Una falesia apprezzata per la bellezza dell'arrampicata e la qualità della roccia, ma anche per la difficoltà
e il valore storico di molti itinerari. Infatti, proprio negli anni in cui la moderna arrampicata sportiva nasceva e si sviluppava,
le striature di "Lumignano classica" hanno visto il massimo del loro fulgore e hanno attratto molti tra i più forti climbers.
La storia di queste pareti inizia già nel 1924 quando, sembra ad opera di Severino Casara,
fu salito il diedro-fessura della "Sbrega". Poi, negli anni '70, arrivarono Renato Casarotto e ancora più tardi Heinz Mariacher.

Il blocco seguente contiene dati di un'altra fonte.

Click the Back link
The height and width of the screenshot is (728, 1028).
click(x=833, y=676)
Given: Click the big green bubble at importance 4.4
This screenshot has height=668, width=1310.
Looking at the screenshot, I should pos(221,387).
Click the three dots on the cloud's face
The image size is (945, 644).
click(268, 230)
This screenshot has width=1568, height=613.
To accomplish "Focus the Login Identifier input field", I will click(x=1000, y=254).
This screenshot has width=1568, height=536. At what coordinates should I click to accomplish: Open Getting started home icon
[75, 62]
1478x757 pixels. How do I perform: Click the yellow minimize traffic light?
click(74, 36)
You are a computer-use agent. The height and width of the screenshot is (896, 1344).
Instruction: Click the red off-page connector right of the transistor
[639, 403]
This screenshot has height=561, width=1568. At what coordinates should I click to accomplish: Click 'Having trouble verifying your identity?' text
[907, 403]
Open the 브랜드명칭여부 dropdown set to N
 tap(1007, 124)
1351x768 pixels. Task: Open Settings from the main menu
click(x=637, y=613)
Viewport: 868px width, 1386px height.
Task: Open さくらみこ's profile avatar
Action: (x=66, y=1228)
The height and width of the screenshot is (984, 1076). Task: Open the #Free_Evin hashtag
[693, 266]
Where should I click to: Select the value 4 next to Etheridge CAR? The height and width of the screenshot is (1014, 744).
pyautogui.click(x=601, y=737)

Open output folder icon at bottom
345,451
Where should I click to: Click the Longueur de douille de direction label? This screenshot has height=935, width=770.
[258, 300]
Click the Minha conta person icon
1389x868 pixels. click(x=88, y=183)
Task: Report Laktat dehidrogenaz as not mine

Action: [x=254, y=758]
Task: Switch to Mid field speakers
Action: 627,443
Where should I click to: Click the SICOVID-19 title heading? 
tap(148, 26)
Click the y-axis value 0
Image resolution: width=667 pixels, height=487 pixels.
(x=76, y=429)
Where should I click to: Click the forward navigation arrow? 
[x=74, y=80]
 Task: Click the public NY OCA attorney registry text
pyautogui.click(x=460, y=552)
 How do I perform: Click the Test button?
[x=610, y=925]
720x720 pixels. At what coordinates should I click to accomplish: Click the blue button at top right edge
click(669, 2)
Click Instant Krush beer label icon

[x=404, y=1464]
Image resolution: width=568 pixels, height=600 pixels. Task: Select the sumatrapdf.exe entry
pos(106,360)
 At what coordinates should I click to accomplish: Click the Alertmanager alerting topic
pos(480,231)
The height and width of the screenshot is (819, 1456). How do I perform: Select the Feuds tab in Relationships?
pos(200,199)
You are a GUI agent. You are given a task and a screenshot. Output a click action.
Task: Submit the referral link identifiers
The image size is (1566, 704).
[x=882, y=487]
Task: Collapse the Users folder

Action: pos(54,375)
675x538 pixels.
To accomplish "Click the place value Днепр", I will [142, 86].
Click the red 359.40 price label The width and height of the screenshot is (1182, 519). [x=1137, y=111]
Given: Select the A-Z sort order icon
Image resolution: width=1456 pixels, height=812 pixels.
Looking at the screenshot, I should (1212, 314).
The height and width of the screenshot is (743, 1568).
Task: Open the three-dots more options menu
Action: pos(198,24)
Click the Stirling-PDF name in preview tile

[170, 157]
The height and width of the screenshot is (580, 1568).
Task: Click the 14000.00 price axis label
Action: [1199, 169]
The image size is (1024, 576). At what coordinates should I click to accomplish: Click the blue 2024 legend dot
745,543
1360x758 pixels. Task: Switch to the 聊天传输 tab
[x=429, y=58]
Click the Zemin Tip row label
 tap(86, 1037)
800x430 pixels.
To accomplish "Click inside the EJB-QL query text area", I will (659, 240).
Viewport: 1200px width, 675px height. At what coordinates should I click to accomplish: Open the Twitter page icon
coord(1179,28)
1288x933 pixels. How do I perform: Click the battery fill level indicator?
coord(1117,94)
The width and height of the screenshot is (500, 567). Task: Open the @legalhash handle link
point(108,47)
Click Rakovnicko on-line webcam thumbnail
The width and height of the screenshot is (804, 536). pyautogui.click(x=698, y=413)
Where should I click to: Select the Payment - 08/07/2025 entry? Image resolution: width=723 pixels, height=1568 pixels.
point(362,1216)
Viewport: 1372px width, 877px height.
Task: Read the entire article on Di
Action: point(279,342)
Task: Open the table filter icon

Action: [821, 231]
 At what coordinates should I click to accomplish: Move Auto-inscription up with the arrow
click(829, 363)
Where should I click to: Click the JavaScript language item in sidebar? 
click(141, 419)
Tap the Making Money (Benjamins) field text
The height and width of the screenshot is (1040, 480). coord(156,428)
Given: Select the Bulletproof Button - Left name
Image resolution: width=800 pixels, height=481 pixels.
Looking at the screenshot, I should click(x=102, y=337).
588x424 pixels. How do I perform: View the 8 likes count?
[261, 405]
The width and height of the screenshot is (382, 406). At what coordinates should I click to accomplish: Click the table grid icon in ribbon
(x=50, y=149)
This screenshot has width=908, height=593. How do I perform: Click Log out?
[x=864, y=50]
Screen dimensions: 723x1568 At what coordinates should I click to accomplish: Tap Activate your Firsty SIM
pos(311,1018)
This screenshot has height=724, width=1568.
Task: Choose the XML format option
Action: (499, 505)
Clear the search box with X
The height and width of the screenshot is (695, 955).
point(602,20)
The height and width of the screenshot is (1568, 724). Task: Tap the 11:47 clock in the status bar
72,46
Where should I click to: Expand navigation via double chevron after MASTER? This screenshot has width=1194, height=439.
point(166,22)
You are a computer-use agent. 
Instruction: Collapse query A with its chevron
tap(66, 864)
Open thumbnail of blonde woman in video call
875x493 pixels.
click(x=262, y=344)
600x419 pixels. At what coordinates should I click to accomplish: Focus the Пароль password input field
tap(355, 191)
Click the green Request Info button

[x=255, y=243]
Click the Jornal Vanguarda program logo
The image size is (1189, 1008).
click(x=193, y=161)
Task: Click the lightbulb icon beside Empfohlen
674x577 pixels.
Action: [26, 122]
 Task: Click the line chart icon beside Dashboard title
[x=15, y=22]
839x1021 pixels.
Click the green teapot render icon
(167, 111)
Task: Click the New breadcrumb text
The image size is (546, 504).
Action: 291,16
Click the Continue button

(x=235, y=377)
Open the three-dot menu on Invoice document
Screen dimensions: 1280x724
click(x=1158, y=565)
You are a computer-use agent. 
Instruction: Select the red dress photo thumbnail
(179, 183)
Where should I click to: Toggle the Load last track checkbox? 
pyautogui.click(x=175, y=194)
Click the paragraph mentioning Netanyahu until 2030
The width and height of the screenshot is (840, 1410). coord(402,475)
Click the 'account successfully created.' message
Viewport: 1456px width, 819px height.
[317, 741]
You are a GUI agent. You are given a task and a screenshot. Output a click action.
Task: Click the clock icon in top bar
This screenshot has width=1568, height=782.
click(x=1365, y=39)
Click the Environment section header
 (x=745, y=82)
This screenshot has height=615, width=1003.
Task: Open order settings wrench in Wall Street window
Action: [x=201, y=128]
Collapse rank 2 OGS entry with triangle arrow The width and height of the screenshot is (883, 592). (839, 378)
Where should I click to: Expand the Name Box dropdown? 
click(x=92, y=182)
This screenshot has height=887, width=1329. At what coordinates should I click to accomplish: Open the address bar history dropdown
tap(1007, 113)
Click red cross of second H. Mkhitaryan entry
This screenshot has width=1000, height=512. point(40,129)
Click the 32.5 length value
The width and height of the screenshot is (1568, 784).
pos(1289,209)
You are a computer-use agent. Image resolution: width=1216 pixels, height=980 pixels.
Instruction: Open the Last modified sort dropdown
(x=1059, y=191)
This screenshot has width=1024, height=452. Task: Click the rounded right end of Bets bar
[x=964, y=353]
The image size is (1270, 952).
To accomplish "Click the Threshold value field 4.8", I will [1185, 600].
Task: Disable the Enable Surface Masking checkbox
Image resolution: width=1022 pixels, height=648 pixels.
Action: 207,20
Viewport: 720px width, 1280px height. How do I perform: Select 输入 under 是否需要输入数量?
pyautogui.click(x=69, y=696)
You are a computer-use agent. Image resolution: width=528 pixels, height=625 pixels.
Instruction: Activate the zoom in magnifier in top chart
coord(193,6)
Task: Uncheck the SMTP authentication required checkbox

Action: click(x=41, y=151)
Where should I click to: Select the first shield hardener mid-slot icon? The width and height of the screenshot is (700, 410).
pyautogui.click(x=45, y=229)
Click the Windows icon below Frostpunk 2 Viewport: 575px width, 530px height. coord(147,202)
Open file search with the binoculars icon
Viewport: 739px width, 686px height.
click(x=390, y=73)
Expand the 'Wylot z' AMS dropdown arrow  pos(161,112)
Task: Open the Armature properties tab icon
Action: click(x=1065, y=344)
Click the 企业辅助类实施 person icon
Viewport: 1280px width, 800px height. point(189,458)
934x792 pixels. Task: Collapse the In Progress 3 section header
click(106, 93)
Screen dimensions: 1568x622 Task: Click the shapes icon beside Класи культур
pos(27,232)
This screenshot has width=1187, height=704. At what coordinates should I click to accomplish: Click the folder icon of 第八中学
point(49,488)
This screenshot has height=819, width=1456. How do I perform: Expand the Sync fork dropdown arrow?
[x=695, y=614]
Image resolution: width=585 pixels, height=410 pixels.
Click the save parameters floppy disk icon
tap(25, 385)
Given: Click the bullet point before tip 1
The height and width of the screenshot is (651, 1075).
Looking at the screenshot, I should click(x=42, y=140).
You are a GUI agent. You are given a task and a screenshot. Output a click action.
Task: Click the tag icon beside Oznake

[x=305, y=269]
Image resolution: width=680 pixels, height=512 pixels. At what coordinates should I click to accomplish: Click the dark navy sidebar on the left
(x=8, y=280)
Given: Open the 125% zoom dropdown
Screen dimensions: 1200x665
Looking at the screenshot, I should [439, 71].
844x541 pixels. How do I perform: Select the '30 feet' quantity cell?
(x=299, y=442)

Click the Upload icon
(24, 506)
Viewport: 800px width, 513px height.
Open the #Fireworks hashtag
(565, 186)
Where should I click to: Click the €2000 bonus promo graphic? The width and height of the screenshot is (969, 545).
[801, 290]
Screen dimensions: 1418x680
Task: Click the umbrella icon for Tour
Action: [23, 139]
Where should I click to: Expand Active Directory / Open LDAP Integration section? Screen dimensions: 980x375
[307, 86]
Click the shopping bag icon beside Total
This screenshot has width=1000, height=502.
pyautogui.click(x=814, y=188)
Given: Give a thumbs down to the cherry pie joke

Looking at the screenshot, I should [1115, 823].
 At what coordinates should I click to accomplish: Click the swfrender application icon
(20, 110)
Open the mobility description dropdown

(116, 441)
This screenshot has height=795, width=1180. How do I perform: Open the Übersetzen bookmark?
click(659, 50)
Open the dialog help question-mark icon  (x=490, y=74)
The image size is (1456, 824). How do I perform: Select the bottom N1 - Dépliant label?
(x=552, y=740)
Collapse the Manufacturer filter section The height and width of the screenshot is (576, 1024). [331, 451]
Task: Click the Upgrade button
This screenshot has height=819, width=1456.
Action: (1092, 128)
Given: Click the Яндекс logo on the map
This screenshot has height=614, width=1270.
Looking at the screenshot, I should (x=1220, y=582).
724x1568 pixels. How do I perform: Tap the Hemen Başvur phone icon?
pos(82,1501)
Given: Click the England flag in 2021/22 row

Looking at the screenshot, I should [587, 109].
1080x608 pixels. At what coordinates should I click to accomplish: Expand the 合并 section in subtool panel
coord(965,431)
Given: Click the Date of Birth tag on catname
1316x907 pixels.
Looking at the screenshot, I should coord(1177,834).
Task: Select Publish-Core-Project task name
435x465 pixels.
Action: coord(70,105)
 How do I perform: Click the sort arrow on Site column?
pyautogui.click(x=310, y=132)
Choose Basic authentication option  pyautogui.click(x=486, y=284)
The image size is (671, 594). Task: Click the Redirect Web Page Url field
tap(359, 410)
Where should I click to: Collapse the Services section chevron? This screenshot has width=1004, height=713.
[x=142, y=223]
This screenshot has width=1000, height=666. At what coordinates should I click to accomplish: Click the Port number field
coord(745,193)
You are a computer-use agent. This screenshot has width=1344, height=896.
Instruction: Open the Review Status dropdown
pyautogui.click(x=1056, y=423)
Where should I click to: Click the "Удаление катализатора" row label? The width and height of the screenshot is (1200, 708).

Il grande lavoro di chiodatura è dovuto all'opera del tutt'ora molto attivo Michele Guerrini, senza dimenticare alcuni
contributi d'eccezione come quelli, tra gli altri, di Martin Scheel e Manolo.
Accesso Lumignano è situata pochi chilometri a sud della città di Vicenza.
Da Vicenza si imbocca la statale 247 per Este che costeggia tutti i colli Berici. Si giunge al paese di Longare
superato il quale si devia a destra per Costozza e Lumignano. Dopo il primo dei due paesi e dopo alcune curve si
raggiungono le rocce che sovrastano il paese. Per salire alle pareti più classiche si supera la chiesa e
si continua per la strada fino al suo termine. Si parcheggia in prossimità di un grande masso.
Tipo di arrampicata L'arrampicata è tecnica ed impegnativa, e in genere le vie sono esplosive e dalle gradazioni severe.
Nella zona strapiombante l'arrampicata è atletica, su buchi spesso dolorosi,
mentre sulle pareti verticali l’arrampicata è molto tecnica e richiede un ottimo uso dei piedi.